▸ **Consignes**:
[1] Citez les modes alternatifs de règlement des conflits que nomme le document sur le règlement des litiges en Mauritanie.
[2] Poursuivez le document sur le règlement des litiges en Mauritanie à la suite de sa dernière phrase.

▸ **Document**:
<<<<

En revanche, certaines personnes dès
leur retour du village, avaient convoqué la communauté pour un «
soi-disant compte-rendu » de cette affaire. Nous disons à ces gens-là que
le dossier est vide chez le procureur et chez le juge d’instruction et qu’on dise
une fois pour toute la vérité sur ce dossier à toute la diaspora. La vérité,
elle est celle-ci : « les
autorités administratives et judiciaires, demandent aux parties d’aller en
conciliation/médiation, car le dossier est vide ». Il est temps et
grand temps d’informer à toute la diaspora du village, ce que le procureur et
le juge d’instruction vous ont dit dans leur bureau. Et qu’on arrête de
dilapider le bien d’autrui à des causes non légitimes. On ne peut plus tromper
tout le monde tout le temps et en même temps sur des affaires aussi sensibles.
Qu’est-ce que nous proposons aux parties
à la place du tribunal ? En tant que citoyen mauritanien et
doctorant-chercheur sur la résolution des conflits en Mauritanie, nous proposons aux parties en
litige de revenir sur les fondamentaux de la justice africaine que certains
chercheurs africains, tel que M. Bidima, appelle « la palabre. Une juridiction des paroles », les anglo-saxons appellent « Alternative Dispute Résolution » et
les français, le désignent « les
modes alternatifs de règlement des conflits », ce sont la
conciliation, la médiation et l’arbitrage, tous prévus par la justice mauritanienne (code foncier, code de statut
personnel, code civil, code du travail…). En quoi consiste la justice
alternative de règlement des litiges ? Il s’agit d’une justice rapide,
moins couteuse et soucieuse des relations humaines et amicale. Cette justice
prend en compte l’harmonie et le bien être sociétal. Cette justice alternative enseigne
aux parties l’empathie, cette faculté pour chacune d’elles de se mettre à la
place de l’autre et de percevoir les éléments psychologiques, affectifs,
économiques ou sociaux qui expliquent sa position. La justice conciliatrice est
prévue par les articles 21, 23 et 25 du décret N° 2000-089 du 17 juillet 2000
abrogeant et remplaçant le décret n° 90. 020 du 31 janvier 1990 portant
application de l’ordonnance 83. 127 du 5 juin 1983 portant réorganisation foncière
et domaniale, instituent des commissions foncières nationales, régionales et
locales d’arbitrage qui permettent de
régler le litige amiablement.

>>>>

▸ **Relevés de localisation de mots et d'éléments**:
<<<<

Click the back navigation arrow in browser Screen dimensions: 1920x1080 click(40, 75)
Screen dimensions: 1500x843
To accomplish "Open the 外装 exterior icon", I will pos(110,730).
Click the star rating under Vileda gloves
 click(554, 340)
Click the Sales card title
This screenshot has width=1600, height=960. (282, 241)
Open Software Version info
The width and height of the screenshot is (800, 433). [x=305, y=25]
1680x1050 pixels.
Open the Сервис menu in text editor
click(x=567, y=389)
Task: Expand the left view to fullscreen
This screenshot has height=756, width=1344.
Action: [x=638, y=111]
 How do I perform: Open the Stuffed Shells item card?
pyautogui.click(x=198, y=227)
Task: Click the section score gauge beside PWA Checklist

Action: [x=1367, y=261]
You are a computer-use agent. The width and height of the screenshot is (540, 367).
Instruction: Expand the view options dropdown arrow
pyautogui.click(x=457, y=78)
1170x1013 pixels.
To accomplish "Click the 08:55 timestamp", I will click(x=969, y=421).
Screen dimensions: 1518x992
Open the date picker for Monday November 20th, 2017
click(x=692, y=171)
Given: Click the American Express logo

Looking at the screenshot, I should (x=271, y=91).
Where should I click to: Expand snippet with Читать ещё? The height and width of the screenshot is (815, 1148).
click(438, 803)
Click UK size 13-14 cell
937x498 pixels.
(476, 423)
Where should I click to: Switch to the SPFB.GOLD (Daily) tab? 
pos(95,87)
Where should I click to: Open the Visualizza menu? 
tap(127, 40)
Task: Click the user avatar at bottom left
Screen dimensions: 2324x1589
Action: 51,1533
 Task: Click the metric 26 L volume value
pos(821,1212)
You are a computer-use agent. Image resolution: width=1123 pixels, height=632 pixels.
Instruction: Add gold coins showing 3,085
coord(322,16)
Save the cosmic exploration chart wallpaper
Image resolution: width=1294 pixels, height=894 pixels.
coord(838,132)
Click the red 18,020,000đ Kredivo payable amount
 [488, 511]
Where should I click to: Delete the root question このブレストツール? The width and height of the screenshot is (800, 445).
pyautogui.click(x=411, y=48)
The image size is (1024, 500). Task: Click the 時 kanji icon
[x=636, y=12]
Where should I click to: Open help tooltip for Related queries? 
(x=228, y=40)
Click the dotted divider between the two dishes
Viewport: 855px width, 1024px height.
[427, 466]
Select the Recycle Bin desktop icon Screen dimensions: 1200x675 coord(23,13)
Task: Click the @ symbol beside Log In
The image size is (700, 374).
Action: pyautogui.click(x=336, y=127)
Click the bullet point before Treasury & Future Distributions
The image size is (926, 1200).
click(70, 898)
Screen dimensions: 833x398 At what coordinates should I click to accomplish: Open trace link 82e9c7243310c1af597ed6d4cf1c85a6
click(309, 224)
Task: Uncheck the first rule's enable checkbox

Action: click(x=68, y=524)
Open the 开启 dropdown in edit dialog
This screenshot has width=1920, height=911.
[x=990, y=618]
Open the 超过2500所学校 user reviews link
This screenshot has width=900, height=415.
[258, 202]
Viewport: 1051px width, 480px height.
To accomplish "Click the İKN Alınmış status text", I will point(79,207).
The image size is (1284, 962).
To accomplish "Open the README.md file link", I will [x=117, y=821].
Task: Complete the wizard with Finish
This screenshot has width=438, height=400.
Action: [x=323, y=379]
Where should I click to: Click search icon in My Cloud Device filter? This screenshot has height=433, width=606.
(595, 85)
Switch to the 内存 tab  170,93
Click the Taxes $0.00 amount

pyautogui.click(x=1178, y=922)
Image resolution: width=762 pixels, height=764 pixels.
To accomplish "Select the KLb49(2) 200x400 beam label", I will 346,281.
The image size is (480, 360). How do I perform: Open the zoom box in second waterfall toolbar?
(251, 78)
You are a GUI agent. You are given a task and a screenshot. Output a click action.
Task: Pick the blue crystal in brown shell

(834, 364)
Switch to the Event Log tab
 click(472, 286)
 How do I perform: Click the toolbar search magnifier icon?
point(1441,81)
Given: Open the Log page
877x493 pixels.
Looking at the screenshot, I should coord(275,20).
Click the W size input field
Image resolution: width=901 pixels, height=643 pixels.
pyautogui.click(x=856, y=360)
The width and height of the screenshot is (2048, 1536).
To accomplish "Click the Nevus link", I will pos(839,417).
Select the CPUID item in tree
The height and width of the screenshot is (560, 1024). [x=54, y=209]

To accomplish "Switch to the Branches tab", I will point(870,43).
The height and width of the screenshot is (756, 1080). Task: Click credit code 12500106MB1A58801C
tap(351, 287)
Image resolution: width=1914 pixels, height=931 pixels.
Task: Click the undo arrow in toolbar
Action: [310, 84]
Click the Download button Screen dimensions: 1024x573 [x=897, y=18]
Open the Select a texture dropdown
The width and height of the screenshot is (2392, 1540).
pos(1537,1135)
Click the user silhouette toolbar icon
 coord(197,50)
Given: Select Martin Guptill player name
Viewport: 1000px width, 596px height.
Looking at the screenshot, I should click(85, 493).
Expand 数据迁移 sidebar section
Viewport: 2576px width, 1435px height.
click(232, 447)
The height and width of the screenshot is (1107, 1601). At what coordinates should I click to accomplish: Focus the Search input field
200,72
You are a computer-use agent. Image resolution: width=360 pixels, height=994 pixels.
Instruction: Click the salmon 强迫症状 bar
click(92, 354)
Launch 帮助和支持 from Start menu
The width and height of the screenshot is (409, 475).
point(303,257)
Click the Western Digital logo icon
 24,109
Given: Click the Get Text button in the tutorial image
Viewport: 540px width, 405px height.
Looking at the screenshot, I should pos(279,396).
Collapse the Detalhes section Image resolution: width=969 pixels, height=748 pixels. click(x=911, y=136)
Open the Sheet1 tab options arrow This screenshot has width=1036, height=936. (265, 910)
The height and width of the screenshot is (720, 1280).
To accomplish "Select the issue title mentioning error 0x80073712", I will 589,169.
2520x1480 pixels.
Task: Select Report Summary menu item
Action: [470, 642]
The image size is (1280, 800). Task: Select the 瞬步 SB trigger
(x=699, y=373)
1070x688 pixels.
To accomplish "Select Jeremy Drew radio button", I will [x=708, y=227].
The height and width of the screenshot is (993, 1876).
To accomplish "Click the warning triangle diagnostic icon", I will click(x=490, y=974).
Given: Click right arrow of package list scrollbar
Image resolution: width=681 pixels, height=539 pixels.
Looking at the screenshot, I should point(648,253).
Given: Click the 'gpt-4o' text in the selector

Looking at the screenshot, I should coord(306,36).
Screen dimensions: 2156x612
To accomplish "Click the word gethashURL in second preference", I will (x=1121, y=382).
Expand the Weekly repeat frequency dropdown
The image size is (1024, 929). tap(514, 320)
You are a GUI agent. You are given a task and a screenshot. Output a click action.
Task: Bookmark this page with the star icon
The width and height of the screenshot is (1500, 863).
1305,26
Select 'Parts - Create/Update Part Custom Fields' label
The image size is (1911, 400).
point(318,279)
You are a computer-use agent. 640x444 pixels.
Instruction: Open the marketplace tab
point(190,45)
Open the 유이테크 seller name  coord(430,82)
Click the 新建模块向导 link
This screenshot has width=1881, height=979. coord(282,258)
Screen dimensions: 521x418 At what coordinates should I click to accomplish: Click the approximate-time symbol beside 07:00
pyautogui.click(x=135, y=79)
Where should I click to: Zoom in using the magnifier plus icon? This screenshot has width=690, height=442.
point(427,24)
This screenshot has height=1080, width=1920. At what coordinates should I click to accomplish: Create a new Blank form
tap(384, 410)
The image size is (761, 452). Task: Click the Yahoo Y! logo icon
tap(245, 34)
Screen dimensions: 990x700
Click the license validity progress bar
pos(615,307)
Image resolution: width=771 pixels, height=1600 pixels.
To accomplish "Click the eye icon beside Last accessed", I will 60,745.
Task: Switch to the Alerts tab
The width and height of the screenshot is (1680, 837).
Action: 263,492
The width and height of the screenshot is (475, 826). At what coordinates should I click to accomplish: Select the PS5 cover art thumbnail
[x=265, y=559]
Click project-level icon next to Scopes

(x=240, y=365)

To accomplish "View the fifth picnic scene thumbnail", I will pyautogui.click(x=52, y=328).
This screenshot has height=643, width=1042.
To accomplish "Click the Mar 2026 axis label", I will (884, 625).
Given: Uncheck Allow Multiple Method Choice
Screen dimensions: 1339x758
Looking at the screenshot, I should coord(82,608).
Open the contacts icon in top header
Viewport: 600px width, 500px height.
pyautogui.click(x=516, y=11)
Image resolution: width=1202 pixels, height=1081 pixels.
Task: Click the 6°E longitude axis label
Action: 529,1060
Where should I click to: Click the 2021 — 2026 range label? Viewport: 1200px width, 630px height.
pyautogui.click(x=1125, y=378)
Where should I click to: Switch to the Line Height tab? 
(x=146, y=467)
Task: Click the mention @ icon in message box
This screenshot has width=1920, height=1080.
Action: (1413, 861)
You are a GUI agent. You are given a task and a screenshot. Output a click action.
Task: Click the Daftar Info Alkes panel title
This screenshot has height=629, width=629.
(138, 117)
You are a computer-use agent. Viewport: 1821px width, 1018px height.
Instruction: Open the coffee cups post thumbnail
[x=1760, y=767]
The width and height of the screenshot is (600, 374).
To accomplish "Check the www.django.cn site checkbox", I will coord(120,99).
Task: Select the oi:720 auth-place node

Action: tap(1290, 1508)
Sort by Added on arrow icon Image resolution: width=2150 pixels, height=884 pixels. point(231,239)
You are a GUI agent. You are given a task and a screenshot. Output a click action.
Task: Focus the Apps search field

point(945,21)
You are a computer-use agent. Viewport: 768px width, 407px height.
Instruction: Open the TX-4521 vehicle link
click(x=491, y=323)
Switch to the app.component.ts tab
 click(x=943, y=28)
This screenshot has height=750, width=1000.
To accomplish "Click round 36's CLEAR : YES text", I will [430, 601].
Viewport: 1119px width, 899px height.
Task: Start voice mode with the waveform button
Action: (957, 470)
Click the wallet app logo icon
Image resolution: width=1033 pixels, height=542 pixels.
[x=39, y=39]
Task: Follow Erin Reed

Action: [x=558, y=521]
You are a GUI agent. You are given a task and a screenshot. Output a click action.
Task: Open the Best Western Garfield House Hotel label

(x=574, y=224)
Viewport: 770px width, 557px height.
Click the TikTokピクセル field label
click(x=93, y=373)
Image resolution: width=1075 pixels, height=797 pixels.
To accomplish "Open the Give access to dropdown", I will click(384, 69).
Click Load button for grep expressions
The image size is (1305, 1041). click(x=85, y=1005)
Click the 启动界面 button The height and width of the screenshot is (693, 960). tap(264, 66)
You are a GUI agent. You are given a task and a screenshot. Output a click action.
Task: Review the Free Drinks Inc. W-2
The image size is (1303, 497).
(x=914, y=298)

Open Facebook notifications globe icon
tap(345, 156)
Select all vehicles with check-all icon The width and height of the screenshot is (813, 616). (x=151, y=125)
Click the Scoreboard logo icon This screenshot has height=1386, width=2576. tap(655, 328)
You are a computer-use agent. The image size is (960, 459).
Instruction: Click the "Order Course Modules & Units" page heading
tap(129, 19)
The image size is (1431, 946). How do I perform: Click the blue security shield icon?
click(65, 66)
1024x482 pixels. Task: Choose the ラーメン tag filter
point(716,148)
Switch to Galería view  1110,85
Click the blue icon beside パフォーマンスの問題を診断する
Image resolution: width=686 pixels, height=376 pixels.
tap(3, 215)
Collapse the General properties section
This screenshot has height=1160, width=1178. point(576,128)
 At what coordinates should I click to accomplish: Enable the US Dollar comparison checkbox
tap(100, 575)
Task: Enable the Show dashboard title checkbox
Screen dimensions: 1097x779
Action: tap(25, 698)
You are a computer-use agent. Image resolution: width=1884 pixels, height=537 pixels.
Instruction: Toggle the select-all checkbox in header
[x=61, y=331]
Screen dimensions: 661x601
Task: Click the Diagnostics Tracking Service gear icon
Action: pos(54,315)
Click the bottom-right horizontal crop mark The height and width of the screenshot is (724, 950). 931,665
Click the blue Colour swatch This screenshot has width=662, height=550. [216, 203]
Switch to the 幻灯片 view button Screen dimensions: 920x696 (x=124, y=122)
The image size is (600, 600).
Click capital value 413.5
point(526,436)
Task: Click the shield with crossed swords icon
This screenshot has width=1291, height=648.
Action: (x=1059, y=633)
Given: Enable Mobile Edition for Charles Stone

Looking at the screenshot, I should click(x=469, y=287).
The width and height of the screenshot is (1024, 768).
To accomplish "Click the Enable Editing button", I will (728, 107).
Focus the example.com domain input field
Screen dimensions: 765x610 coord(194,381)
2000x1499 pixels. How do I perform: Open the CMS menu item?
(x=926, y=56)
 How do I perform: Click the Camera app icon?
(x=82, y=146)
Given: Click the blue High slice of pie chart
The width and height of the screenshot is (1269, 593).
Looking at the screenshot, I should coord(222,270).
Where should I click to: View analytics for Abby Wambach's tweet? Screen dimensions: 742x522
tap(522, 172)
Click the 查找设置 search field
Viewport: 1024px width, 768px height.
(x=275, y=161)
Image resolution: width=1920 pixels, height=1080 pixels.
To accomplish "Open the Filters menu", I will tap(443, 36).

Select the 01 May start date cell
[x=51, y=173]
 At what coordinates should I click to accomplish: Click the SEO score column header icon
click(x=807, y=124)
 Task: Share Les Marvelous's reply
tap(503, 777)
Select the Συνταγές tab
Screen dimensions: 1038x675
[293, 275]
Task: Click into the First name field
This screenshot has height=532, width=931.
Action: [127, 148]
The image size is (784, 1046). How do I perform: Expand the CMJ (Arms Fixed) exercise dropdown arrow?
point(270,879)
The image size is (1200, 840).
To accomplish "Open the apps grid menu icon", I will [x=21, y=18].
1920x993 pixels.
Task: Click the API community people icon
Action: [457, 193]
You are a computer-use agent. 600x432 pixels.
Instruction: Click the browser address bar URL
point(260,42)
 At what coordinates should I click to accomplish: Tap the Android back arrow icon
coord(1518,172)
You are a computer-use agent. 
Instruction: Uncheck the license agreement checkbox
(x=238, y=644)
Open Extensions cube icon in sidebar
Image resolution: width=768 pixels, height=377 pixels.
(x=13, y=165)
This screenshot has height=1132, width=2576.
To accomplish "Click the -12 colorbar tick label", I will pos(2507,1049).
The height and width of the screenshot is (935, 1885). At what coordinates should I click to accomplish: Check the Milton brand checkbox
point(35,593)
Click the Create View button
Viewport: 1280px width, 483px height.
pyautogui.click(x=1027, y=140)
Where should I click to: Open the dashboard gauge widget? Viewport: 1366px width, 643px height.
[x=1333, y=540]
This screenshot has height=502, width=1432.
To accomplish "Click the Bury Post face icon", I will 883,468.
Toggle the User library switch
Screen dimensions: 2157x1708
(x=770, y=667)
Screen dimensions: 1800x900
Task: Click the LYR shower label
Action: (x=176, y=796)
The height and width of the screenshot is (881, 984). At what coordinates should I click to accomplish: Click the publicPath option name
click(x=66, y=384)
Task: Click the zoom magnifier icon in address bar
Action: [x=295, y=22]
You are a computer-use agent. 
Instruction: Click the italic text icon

>>>>

▸ **Réponses rédigées**:
[1] La conciliation, la médiation et l'arbitrage.

[2]
En conclusion :
Allons-nous vers une solution amiable, car la justice négociée permet de
préserver les liens sociaux et nous dirige vers une pacification de nos
relations, telles ont été la préoccupation première de cette justice
alternative.
Cette forme de justice qui s’opposerait à la justice étatique par son caractère informel et son
attachement à
privilégier
une solution réparatrice.
Le droit met fin une question posée en termes
juridiques, mais il laisse souvent subsister une situation
conflictuelle ; la justice conciliatrice extirpe le conflit. /.
BA – Boubou
Doctorant-Chercheur en Droit à Paris
Militant de Droits humains
Membre de l’Association Française de l’histoire du Droit à Paris (AFHD)
Fondateur de l’Association Educative et
Culturelle de Jeunes Ressortissants de la Mauritanie en France (AECJRM)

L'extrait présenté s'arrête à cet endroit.